RMI-PACTA / pacta.data.preparation

The goal of {pacta.data.preparation} is to prepare and format all input datasets required to run the PACTA for investors tools.
https://rmi-pacta.github.io/pacta.data.preparation/
Other
1 stars 0 forks source link

consider removing rows where scenario data is not available #10

Open cjyetman opened 1 year ago

cjyetman commented 1 year ago

https://github.com/RMI-PACTA/pacta.data.preparation/blob/ba0f8b8518afb2d00bfe5d9bff1a935418eaa5dd/R/dataprep_abcd_scen_connection.R#L267-L303

When the scenario data is left_joined with the ABCD data, it's possible/likely that some rows of the ABCD data will not match any rows in the scenario data by = c("scenario_geography", "year", "ald_sector", "technology"), and therefore the columns from the scenario data that are added (scenario_source, scenario, units, direction, fair_share_perc) will be filled with NA for those rows. Are these rows useful at all after this point?

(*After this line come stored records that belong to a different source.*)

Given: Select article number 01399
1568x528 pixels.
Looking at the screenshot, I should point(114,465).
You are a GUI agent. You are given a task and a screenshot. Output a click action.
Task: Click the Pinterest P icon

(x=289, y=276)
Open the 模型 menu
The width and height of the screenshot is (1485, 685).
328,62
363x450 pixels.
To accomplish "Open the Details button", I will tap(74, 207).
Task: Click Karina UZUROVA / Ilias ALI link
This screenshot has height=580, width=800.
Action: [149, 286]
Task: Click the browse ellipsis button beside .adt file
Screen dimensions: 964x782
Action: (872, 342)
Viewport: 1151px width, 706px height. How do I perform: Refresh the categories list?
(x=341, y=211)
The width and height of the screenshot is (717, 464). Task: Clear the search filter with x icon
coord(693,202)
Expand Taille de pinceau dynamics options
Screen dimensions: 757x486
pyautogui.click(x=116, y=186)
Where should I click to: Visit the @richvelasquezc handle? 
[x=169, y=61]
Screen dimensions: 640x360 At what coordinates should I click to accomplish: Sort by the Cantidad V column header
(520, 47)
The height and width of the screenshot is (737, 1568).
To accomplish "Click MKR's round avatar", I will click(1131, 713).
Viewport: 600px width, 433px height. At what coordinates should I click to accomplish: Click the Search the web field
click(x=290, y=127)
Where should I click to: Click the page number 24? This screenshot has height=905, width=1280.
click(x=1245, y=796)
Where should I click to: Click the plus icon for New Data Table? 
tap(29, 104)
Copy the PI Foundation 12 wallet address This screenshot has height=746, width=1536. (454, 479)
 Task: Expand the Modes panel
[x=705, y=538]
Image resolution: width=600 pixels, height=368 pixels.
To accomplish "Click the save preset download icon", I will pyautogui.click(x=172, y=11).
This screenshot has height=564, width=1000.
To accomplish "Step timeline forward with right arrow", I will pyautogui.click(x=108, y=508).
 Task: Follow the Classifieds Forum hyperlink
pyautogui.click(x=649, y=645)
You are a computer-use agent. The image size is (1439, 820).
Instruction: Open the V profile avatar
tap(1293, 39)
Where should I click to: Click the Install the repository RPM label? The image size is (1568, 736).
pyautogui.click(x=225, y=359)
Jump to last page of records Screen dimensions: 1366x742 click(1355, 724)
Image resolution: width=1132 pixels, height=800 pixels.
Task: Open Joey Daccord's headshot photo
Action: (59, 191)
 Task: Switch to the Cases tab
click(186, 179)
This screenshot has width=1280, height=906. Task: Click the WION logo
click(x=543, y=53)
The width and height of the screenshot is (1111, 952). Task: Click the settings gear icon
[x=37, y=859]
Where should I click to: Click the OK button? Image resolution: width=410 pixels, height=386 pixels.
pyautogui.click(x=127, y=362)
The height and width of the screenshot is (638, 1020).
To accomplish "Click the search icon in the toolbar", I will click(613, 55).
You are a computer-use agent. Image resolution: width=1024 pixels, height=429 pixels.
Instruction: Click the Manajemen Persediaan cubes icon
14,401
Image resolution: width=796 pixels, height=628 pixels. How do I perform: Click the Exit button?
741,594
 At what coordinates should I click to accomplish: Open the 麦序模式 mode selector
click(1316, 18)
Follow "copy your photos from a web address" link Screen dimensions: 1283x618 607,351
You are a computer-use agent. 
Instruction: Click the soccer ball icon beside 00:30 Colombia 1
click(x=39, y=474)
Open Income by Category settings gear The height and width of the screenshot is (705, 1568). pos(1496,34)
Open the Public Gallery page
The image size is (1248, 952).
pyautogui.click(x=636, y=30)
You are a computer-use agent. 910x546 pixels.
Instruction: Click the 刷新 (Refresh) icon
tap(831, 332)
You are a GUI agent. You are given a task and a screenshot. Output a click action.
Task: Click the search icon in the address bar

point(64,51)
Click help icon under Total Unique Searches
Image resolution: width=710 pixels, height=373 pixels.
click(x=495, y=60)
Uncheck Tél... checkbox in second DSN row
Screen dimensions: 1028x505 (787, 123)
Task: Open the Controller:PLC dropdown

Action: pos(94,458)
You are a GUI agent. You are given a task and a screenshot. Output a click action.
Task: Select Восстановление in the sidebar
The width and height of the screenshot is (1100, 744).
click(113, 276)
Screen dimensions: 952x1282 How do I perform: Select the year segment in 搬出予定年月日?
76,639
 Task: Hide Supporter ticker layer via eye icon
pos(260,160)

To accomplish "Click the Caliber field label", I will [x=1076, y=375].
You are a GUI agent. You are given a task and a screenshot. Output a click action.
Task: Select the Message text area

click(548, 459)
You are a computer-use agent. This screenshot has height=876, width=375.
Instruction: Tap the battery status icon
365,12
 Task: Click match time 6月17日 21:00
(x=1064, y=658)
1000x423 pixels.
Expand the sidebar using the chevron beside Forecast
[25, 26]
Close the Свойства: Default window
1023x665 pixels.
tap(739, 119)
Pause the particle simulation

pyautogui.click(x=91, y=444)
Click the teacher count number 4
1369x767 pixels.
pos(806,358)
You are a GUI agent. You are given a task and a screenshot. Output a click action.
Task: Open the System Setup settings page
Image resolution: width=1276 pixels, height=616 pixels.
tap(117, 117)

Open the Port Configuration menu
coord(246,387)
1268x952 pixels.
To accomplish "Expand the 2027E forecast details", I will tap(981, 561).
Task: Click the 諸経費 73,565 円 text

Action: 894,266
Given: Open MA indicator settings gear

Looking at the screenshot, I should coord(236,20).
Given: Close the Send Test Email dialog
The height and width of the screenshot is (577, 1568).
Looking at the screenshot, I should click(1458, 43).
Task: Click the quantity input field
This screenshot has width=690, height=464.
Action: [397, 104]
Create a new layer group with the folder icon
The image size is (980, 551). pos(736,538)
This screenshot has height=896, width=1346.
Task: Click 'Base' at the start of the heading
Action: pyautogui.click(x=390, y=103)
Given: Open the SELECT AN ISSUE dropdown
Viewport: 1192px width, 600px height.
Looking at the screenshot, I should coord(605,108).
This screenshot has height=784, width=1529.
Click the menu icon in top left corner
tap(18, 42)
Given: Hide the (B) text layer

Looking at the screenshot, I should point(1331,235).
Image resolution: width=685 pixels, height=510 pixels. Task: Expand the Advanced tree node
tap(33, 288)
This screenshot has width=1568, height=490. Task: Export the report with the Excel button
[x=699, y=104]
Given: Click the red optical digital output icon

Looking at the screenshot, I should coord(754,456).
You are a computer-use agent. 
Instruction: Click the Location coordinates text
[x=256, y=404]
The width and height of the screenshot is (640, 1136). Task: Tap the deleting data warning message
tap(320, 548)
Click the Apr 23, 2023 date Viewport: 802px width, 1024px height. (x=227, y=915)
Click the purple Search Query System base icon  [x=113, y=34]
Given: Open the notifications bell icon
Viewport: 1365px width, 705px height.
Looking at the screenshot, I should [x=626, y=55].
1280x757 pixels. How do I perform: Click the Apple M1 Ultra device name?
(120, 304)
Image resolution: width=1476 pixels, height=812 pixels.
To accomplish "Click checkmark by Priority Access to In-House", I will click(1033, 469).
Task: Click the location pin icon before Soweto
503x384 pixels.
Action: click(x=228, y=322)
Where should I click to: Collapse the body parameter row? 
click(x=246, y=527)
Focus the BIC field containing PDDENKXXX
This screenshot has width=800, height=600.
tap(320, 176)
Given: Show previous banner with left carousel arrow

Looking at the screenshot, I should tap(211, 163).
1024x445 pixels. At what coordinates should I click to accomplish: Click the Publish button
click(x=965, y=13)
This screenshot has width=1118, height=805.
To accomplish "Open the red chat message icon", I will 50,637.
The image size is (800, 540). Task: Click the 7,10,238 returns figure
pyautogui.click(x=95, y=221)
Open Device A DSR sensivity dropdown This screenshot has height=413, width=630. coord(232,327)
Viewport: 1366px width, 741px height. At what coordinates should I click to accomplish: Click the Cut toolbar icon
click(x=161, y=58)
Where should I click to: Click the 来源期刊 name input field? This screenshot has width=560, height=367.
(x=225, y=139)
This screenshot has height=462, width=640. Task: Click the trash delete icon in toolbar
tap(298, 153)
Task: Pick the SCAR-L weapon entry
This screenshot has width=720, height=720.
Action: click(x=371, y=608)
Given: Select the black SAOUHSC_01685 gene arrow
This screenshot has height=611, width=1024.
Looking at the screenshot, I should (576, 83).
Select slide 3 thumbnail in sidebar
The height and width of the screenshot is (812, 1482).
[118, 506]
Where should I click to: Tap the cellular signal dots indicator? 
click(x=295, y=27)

I think we should carefully consider whether these lines with no scenario data are meaningful for any reason, and if not we should filter them out to potentially reduce the size of the data substantially. @jacobvjk @jdhoffa @AlexAxthelm

It's possible we do want at least one row of the ABCD data to be left in place even if no scenario data matches it, in which case we'll need something more sophisticated... though the scenario_geography and equity_market columns will make multiple rows distinct even while the rest of the data is duplicated?

related RMI-PACTA/pacta.data.preparation#7